**DATA SUPPLIED**
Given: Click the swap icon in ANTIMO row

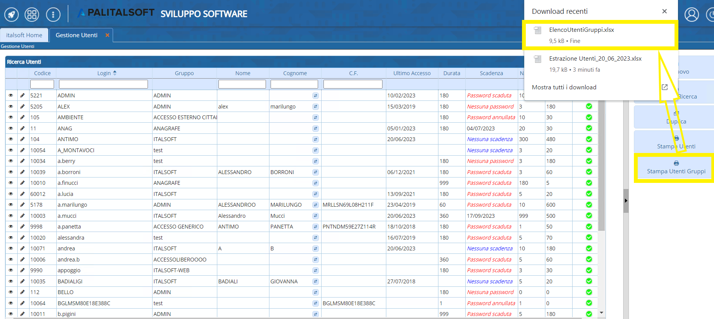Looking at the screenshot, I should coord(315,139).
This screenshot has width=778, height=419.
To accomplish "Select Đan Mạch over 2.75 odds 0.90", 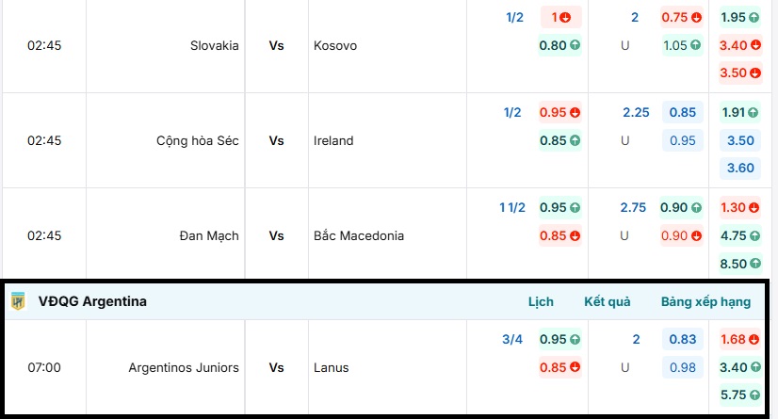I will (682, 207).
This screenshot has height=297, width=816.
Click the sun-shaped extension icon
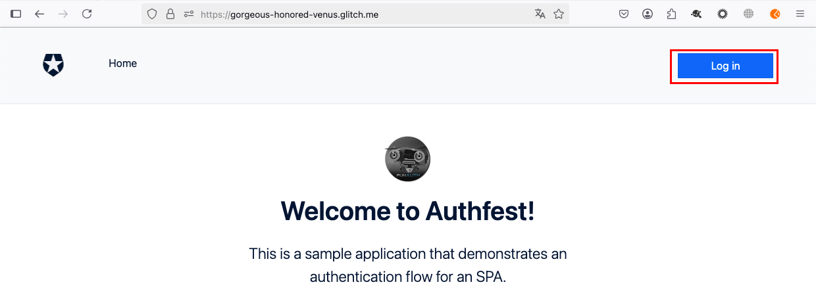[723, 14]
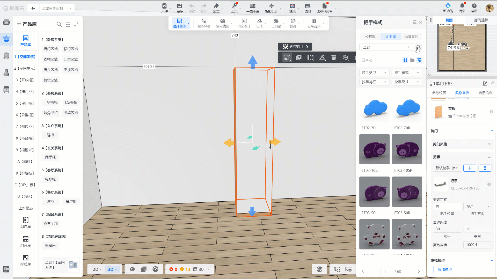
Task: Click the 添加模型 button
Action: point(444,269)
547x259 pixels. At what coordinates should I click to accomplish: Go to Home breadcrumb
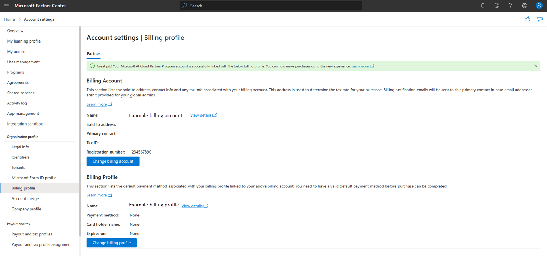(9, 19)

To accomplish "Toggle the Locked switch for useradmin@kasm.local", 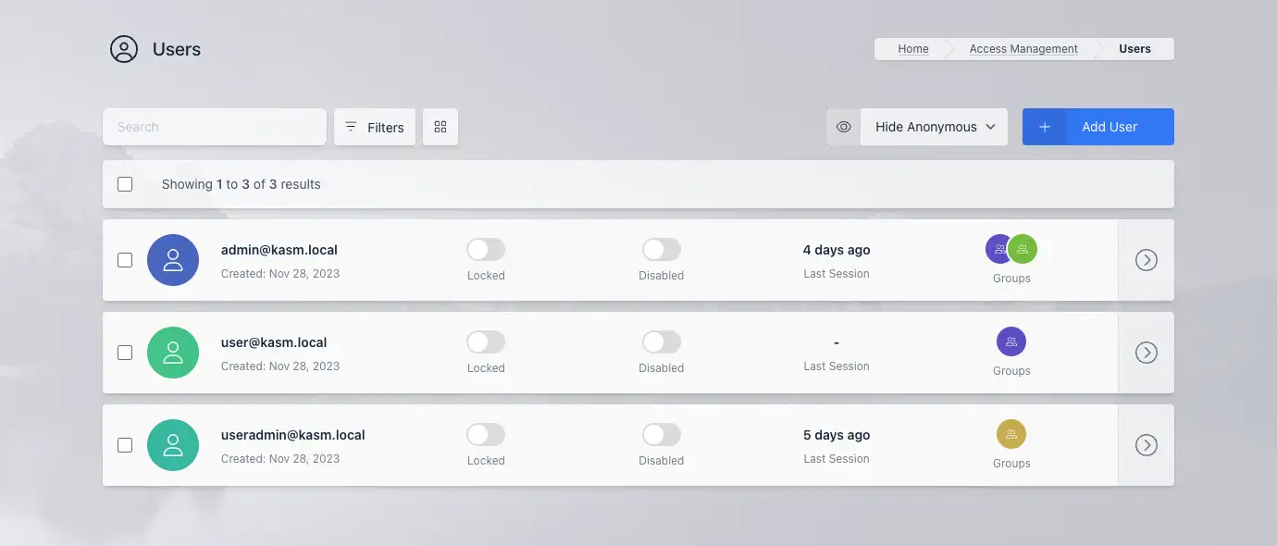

* * *

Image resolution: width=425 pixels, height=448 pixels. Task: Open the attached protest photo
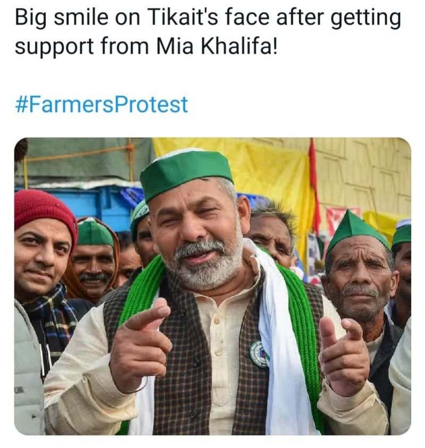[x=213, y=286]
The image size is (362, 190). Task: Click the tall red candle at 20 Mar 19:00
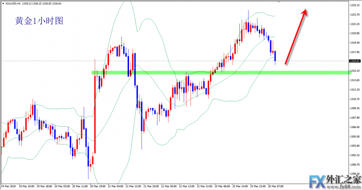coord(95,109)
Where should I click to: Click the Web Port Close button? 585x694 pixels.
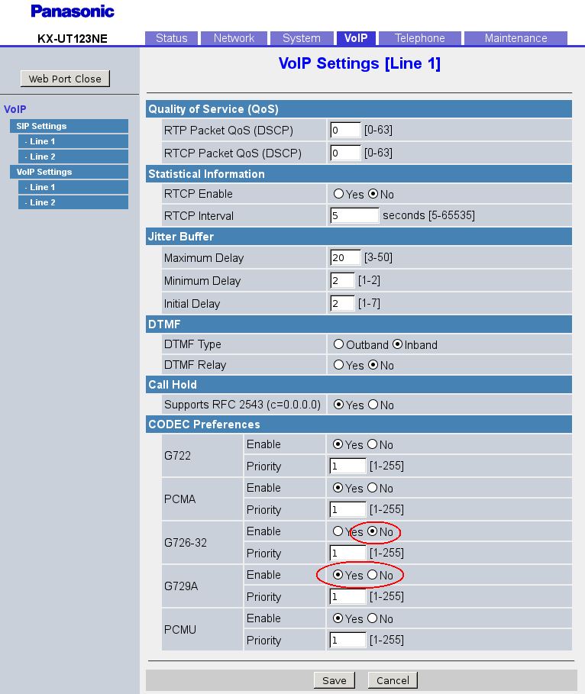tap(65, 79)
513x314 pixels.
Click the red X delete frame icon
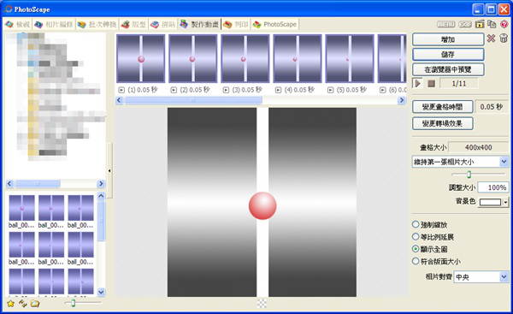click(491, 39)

* * *

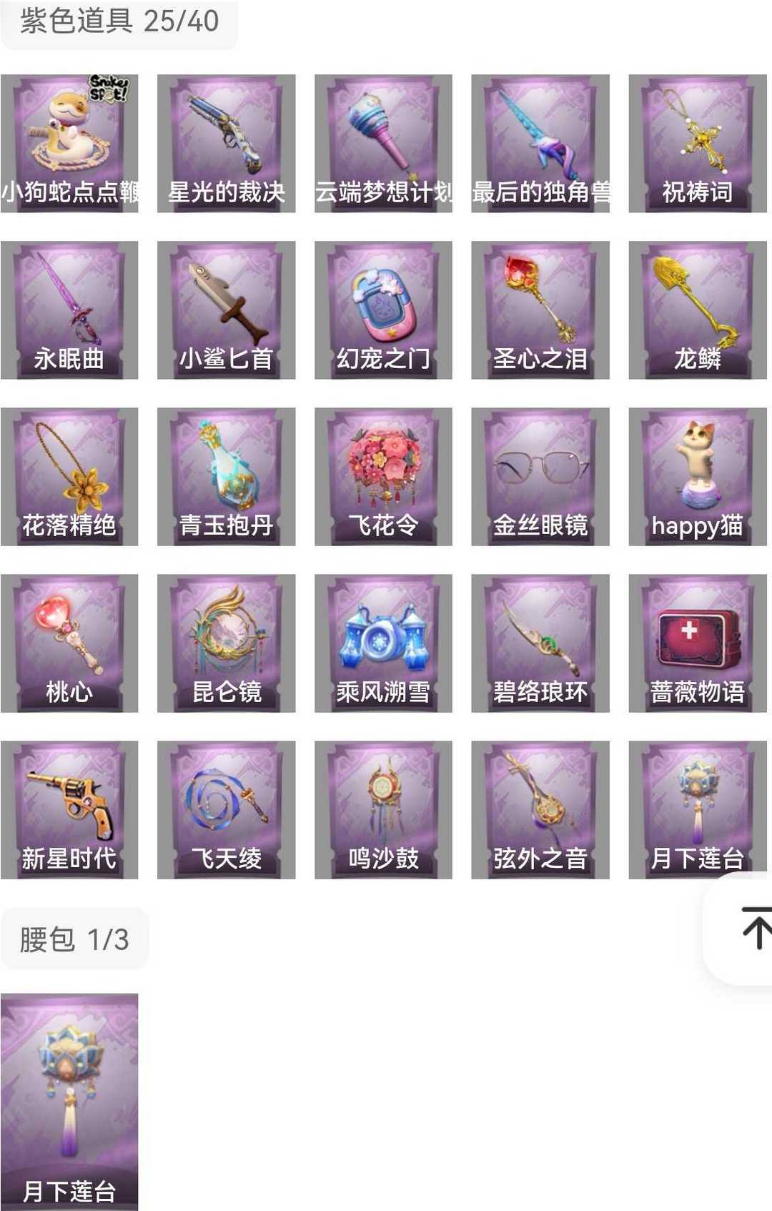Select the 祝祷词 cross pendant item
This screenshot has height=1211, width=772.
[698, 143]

**EXERCISE BRIEF**
Your reply is to be an exact repeat of the listing above from the line holding "547x259 pixels. At" down to the line holding "the Locked switch", ends included, pictures excluded.

**SOLUTION BELOW**
547x259 pixels. At what coordinates should I click to accomplish: Go to Home breadcrumb
(9, 19)

To accomplish "Toggle the Locked switch for useradmin@kasm.local", 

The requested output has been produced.